展示風景より、吉野祥太郎《Strata of Time -時間の地層-》

 SIDE CORE / EVERYDAY HOLIDAY SQUADによる《rode work(metabolism)》は、夜間工事用の照明機材を使用して制作された、シャンデリアのようにも見える立体作品だ。暗くなるとライトが点滅するが、そのライトは福島県から発信される時計の標準電波により管理されており、東日本一帯でその点滅がシンクロするように設計されている。この照明は壊れても差し替えてまた使用できることから、都市を抽象化したような作品であるとも言えるだろう。

展示風景より、SIDE CORE / EVERYDAY HOLIDAY SQUAD《rode work(metabolism)》

 メディア・アーティストの落合陽一は、安藤忠雄 / 光の美術館内にて《ヌルの共鳴:計算機自然における空性の相互接続》を展示している。LEDディスプレイで示される計算機自然と、あわせ鏡のように設置される新作の有機的な変形ミラー。これらは互いに共鳴しつつも、「論理性と無常性」「柔軟性と流動性」といった対比的な存在でもあり、鑑賞者はその狭間で感じられる作品同士の共鳴を体感することができるだろう。
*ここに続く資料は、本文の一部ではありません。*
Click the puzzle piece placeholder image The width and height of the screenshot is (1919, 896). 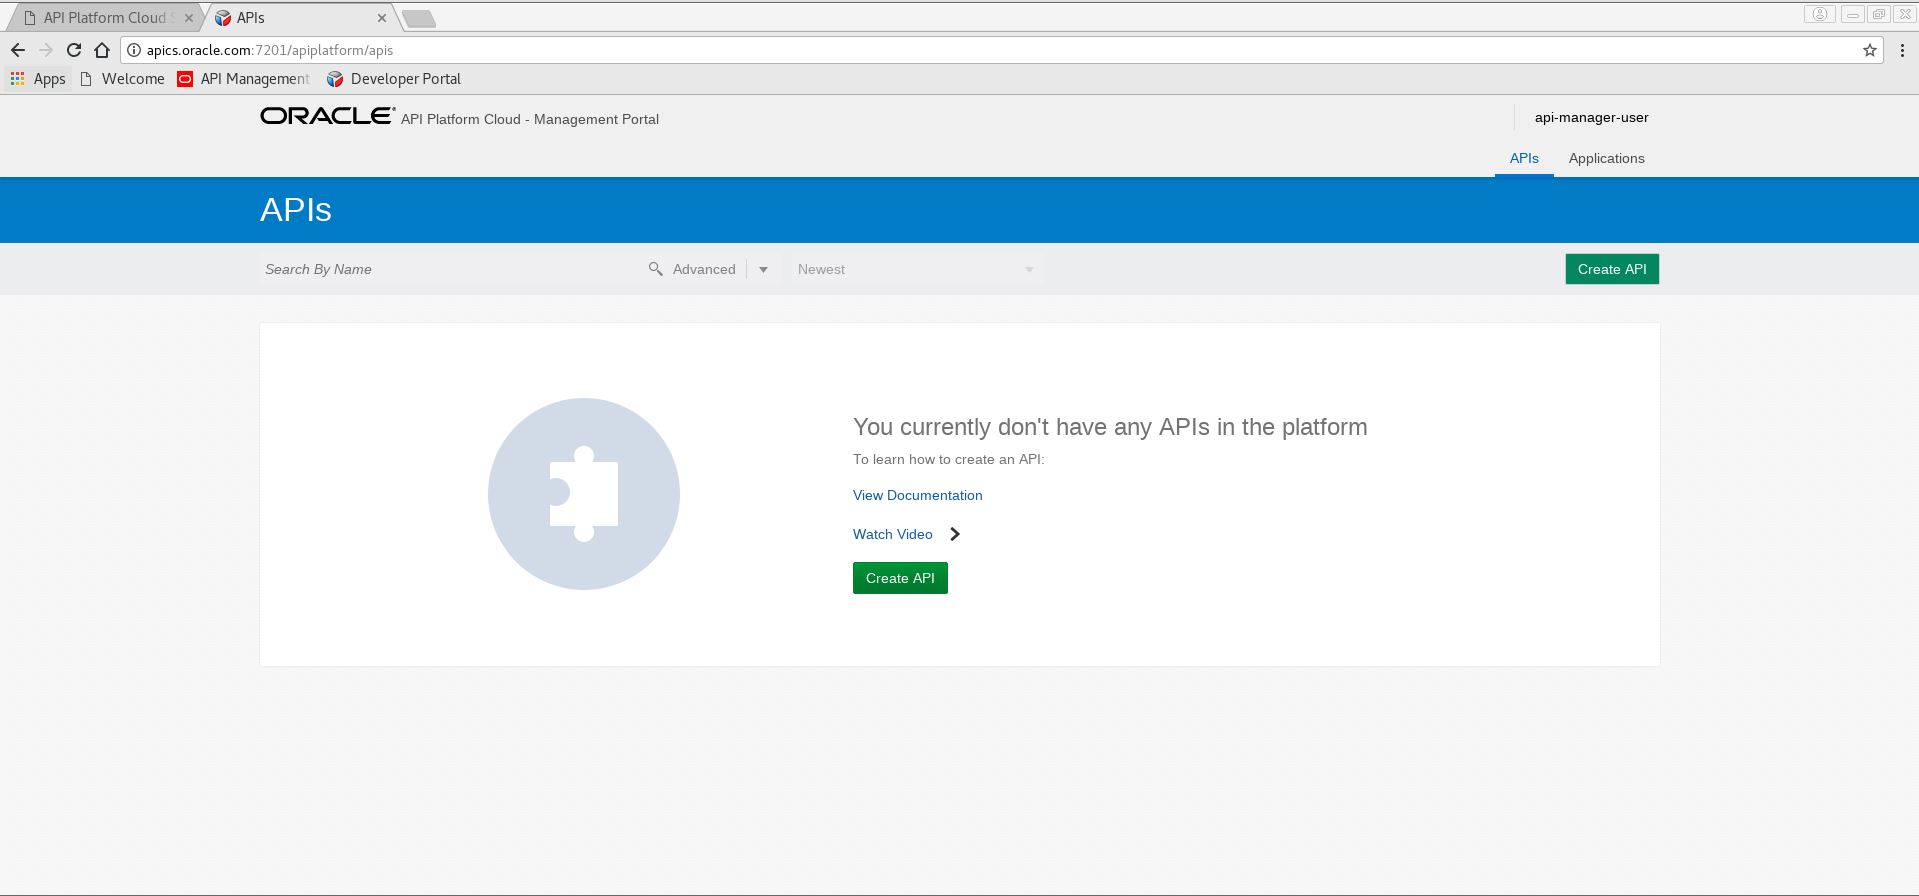584,494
展示風景より、落合陽一《ヌルの共鳴:計算機自然における空性の相互接続》

 アーティスト・渡辺志桜里と建築家・永山祐子のタッグは、この清春芸術村において100年スケールのプロジェクトに挑戦する。村の裏山で実施される《Farmed Nature》は、特定の土地を土壌ごと建造物で囲い、半永久的なファーミングを行うというものだ。初年度となる今年はそのイメージボードや小規模な実験が公開されており、建造物の着工は来年を予定しているという。

展示風景より、渡辺志桜里+永山祐子《Reference of Farmed Nature》
展示風景より、渡辺志桜里+永山祐子《Reference of Farmed Nature》

 同芸術祭ではほかにも、中村キース・ヘリング美術館、GASBON METABOLISMといった拠点でも、「ゼノジェンダー」をテーマに様々な作品による展示が行われているため、ぜひ足を運んでみてはいかがだろうか。